▶ [Data provided]
%%
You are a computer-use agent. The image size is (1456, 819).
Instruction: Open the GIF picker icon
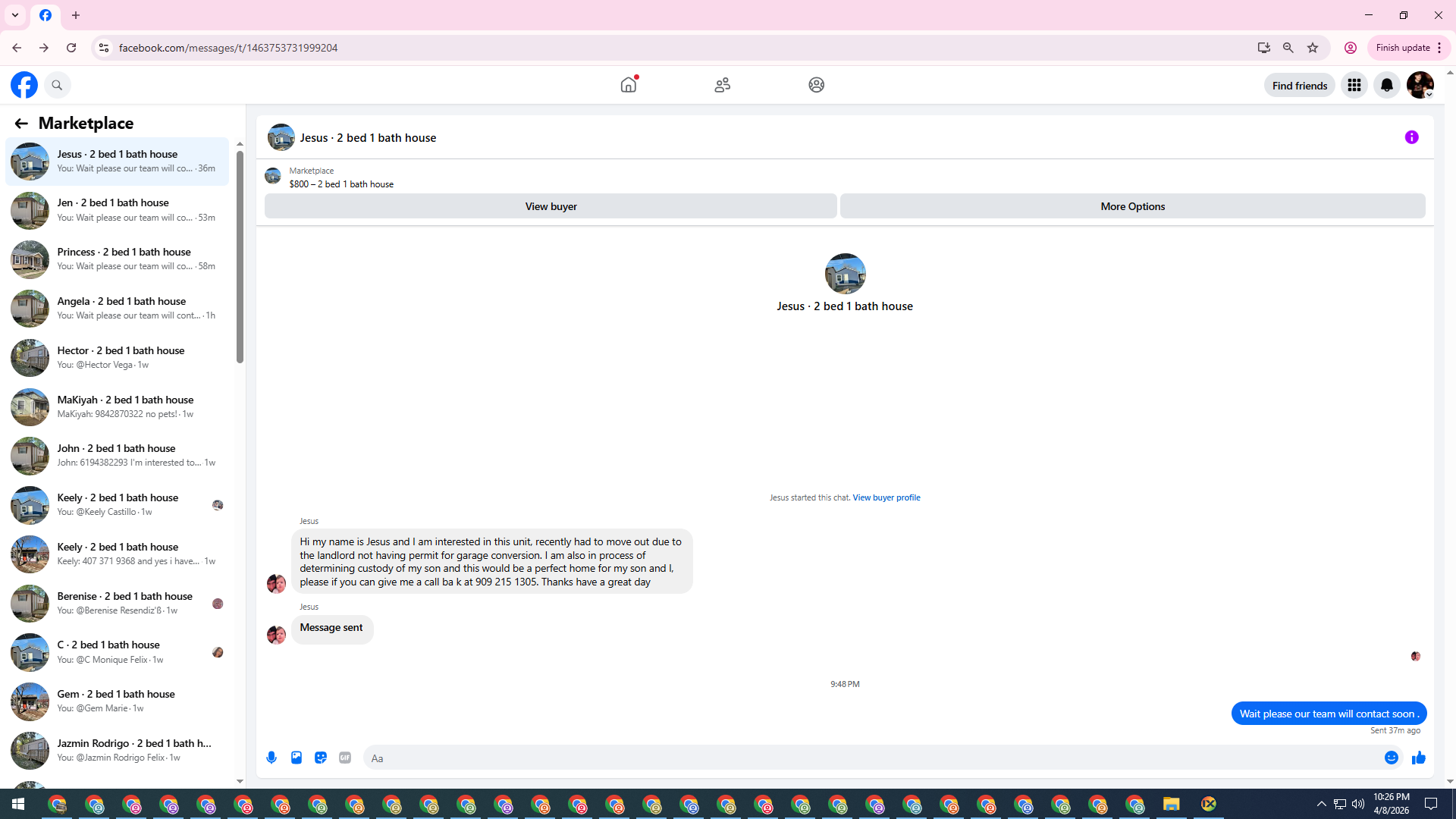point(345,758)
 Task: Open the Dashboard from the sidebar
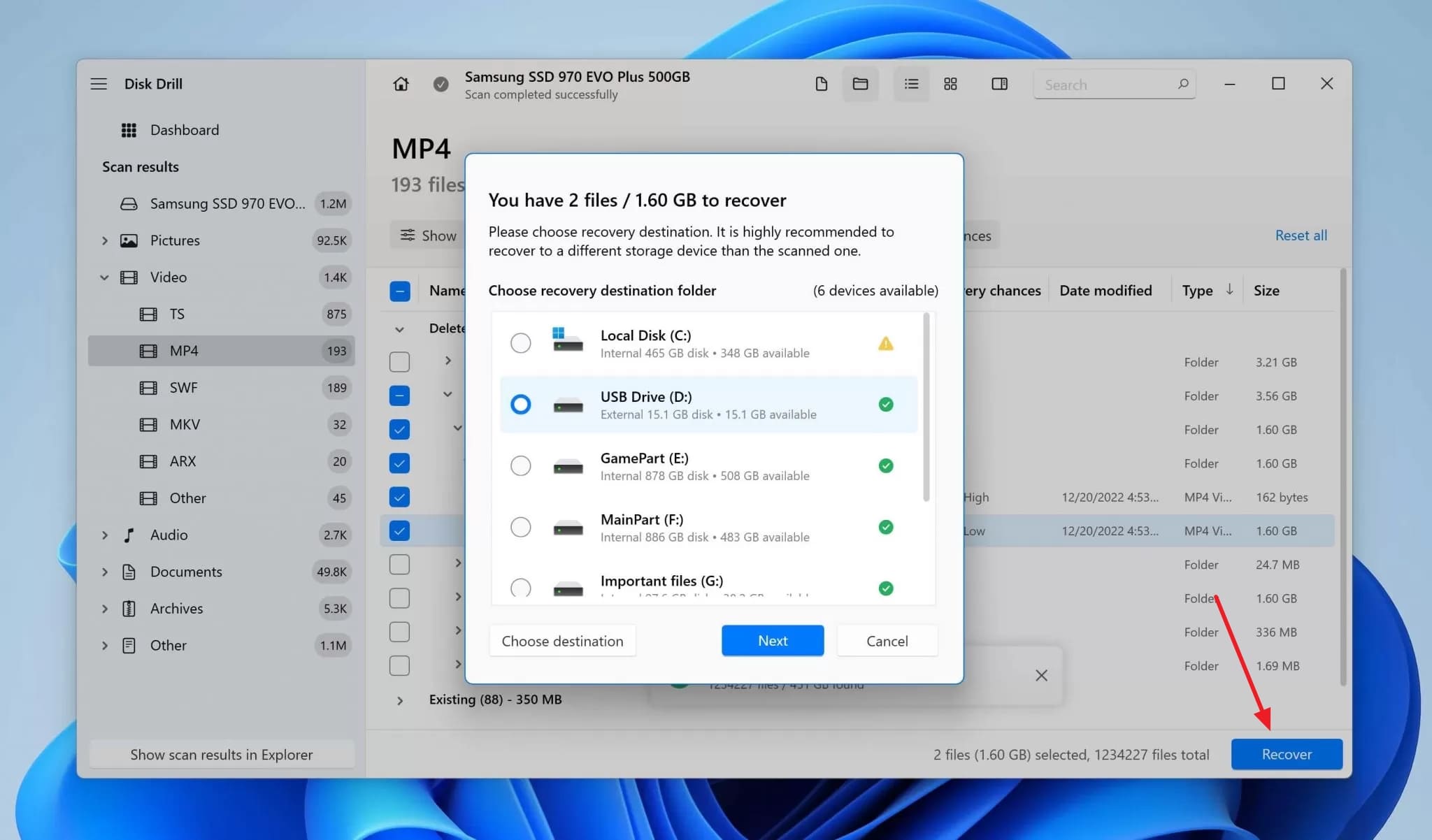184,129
%%
%%
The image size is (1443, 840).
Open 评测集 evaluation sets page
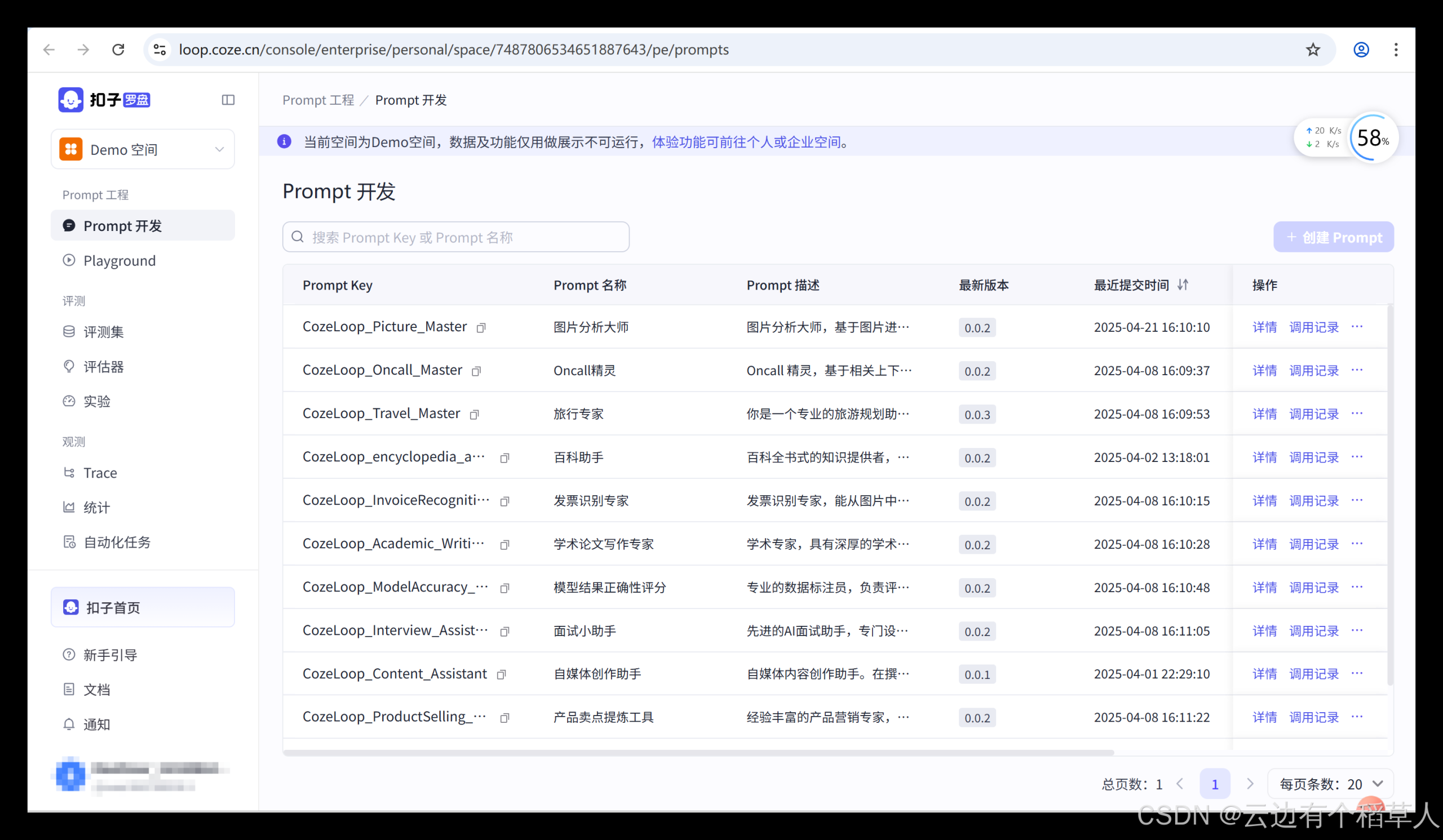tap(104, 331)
%%
Every line above with the word "size" belongs in the answer, copied as written.

▶ [Exercise result]
You are a computer-use agent. The image size is (1456, 819).
The image size is (1443, 840).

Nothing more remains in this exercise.